> _PROBLEM DETAILS_
Return the lines of the records from the start through the line containing "Looking at the screenshot, I should click(x=19, y=395)." as a JSON list of strings, one string per line, skipping blank lines.

(Saved entries)

* Begin *

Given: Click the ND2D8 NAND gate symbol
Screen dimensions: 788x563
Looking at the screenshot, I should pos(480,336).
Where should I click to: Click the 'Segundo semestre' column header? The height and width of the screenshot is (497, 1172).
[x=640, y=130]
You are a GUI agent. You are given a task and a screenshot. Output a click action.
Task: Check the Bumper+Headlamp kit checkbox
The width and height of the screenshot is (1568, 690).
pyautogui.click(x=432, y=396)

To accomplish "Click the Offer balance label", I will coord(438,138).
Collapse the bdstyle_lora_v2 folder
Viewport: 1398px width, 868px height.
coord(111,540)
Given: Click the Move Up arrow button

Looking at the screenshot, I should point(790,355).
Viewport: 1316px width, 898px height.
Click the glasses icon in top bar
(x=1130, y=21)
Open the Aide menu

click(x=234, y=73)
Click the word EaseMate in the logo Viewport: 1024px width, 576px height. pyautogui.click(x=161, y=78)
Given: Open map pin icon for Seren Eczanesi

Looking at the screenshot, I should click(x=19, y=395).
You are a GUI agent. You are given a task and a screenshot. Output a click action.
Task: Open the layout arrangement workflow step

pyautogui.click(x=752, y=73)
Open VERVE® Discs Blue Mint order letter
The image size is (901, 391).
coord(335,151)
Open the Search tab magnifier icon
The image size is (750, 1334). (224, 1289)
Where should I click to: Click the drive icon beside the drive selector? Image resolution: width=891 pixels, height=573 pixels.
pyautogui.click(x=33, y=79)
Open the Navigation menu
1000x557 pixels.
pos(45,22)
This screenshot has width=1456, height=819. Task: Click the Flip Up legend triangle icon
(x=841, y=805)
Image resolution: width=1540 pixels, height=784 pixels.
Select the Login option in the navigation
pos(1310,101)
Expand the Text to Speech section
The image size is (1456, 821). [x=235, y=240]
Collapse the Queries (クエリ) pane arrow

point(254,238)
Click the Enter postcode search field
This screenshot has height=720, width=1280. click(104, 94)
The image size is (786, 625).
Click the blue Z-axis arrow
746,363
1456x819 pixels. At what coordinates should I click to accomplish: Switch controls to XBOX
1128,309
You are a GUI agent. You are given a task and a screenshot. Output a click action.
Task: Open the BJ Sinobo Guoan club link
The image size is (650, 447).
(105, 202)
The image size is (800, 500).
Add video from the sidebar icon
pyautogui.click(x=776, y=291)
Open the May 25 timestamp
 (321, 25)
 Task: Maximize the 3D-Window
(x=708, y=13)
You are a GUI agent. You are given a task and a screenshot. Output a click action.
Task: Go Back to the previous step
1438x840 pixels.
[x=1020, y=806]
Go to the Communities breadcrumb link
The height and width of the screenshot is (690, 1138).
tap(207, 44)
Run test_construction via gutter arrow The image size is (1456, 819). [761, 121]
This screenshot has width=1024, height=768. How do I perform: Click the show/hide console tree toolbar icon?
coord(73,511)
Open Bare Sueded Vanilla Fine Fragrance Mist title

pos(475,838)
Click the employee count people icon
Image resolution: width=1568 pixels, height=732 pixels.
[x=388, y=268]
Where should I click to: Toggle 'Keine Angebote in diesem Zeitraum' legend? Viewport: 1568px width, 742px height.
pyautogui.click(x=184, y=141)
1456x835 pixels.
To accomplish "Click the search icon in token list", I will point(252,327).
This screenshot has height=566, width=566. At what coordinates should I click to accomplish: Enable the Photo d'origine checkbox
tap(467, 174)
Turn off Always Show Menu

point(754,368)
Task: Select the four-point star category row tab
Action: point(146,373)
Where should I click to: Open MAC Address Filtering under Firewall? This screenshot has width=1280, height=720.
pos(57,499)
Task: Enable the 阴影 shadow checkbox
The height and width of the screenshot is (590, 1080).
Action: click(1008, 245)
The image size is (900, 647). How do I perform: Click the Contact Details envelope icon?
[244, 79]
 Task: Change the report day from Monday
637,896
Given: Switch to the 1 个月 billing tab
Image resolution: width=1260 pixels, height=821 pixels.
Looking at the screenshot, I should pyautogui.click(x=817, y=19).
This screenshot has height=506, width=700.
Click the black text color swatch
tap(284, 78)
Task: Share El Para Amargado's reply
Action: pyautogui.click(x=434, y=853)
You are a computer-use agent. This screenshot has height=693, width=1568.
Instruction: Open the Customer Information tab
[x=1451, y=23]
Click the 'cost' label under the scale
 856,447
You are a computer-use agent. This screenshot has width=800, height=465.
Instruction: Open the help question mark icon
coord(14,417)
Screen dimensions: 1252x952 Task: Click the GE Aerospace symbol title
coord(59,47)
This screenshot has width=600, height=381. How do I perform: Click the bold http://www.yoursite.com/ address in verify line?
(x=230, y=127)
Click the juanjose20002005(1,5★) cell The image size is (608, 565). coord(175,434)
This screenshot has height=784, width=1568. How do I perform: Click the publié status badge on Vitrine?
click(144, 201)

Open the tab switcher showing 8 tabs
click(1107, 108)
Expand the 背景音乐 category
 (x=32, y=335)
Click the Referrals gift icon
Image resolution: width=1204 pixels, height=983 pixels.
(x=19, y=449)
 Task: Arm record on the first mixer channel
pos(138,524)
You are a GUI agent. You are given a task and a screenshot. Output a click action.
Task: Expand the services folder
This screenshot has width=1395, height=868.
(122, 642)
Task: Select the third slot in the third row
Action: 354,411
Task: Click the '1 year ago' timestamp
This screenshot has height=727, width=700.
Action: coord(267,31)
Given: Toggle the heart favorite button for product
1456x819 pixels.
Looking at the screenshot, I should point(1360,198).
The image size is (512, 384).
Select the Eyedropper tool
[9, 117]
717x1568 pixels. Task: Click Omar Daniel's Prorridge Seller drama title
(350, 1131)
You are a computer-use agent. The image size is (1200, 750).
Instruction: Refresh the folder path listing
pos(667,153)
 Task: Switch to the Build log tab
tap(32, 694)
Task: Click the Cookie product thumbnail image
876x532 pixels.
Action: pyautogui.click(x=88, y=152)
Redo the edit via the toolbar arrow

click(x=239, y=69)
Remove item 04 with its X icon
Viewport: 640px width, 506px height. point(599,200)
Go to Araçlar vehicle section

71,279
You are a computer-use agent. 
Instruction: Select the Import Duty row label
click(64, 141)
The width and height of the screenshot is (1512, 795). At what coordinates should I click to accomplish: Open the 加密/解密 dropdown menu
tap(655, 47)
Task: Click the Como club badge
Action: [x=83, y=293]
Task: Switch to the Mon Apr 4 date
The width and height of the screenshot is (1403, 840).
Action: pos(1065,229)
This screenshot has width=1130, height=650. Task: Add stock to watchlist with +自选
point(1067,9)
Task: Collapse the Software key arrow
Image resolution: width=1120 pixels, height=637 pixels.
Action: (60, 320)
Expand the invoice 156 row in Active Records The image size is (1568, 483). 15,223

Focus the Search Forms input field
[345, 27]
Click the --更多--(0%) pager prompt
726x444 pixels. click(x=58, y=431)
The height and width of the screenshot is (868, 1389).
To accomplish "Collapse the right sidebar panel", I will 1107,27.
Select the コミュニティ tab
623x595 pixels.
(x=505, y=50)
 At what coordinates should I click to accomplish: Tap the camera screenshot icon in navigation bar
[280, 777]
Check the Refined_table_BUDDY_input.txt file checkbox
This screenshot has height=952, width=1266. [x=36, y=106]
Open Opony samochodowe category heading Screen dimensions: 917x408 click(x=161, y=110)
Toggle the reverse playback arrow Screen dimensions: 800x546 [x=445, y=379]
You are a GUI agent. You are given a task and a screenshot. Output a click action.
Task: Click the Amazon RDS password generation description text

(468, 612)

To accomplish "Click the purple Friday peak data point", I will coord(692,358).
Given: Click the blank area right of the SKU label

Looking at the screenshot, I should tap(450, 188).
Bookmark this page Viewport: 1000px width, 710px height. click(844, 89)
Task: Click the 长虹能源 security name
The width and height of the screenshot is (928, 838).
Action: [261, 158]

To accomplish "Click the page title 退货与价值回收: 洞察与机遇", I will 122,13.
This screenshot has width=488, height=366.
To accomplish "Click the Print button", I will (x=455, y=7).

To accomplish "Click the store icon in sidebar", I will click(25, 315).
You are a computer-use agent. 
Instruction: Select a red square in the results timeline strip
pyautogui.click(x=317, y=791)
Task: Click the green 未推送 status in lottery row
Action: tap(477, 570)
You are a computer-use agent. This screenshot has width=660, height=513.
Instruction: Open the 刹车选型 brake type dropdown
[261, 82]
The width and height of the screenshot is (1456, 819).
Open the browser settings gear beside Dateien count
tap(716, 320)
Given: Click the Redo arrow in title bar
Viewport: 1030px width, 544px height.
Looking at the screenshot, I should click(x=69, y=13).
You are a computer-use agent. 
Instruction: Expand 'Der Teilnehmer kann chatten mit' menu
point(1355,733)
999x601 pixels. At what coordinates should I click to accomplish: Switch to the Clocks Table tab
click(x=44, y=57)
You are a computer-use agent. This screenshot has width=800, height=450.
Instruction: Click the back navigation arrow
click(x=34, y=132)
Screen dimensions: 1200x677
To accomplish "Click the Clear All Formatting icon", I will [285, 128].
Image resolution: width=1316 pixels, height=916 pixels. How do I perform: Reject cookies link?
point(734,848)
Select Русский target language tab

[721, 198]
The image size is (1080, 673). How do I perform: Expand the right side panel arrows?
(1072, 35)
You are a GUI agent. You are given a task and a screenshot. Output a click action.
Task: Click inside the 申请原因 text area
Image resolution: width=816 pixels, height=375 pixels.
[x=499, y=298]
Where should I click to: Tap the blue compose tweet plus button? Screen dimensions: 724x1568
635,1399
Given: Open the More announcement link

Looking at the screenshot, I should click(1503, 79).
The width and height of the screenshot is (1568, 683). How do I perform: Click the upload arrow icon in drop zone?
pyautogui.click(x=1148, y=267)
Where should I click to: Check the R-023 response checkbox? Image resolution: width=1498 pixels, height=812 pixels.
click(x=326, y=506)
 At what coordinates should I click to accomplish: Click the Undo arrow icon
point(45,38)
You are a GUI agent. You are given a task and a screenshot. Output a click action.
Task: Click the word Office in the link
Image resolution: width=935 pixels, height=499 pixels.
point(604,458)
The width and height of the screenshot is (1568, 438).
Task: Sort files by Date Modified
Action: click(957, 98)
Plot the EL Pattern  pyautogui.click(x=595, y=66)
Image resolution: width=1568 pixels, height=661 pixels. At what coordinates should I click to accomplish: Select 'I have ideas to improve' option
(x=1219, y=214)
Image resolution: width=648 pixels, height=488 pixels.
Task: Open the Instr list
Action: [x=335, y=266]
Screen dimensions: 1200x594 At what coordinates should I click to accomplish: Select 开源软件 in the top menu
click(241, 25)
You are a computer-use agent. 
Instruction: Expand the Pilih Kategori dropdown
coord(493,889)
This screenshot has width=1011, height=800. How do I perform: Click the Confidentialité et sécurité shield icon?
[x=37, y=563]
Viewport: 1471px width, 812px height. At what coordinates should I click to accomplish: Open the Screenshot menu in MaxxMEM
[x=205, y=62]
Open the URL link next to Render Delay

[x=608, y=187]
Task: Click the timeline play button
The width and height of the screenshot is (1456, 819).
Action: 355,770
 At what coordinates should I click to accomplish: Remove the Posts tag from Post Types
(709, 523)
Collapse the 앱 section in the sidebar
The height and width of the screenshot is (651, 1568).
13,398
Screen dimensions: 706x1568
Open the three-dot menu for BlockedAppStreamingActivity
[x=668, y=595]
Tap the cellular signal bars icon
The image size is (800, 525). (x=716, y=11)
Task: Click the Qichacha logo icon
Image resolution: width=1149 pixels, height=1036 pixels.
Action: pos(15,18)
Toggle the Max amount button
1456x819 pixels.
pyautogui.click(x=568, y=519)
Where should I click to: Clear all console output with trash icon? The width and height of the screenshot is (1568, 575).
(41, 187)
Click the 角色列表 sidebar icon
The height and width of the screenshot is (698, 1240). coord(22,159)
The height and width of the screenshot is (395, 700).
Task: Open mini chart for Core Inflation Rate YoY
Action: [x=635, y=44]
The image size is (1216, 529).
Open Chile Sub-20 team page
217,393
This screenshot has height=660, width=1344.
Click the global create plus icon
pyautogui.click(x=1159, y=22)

* End *

> _ANSWER TO THIS TASK_
[
  "Given: Click the ND2D8 NAND gate symbol",
  "Screen dimensions: 788x563",
  "Looking at the screenshot, I should pos(480,336).",
  "Where should I click to: Click the 'Segundo semestre' column header? The height and width of the screenshot is (497, 1172).",
  "[x=640, y=130]",
  "You are a GUI agent. You are given a task and a screenshot. Output a click action.",
  "Task: Check the Bumper+Headlamp kit checkbox",
  "The width and height of the screenshot is (1568, 690).",
  "pyautogui.click(x=432, y=396)",
  "To accomplish \"Click the Offer balance label\", I will coord(438,138).",
  "Collapse the bdstyle_lora_v2 folder",
  "Viewport: 1398px width, 868px height.",
  "coord(111,540)",
  "Given: Click the Move Up arrow button",
  "Looking at the screenshot, I should point(790,355).",
  "Viewport: 1316px width, 898px height.",
  "Click the glasses icon in top bar",
  "(x=1130, y=21)",
  "Open the Aide menu",
  "click(x=234, y=73)",
  "Click the word EaseMate in the logo Viewport: 1024px width, 576px height. pyautogui.click(x=161, y=78)",
  "Given: Open map pin icon for Seren Eczanesi",
  "Looking at the screenshot, I should click(x=19, y=395)."
]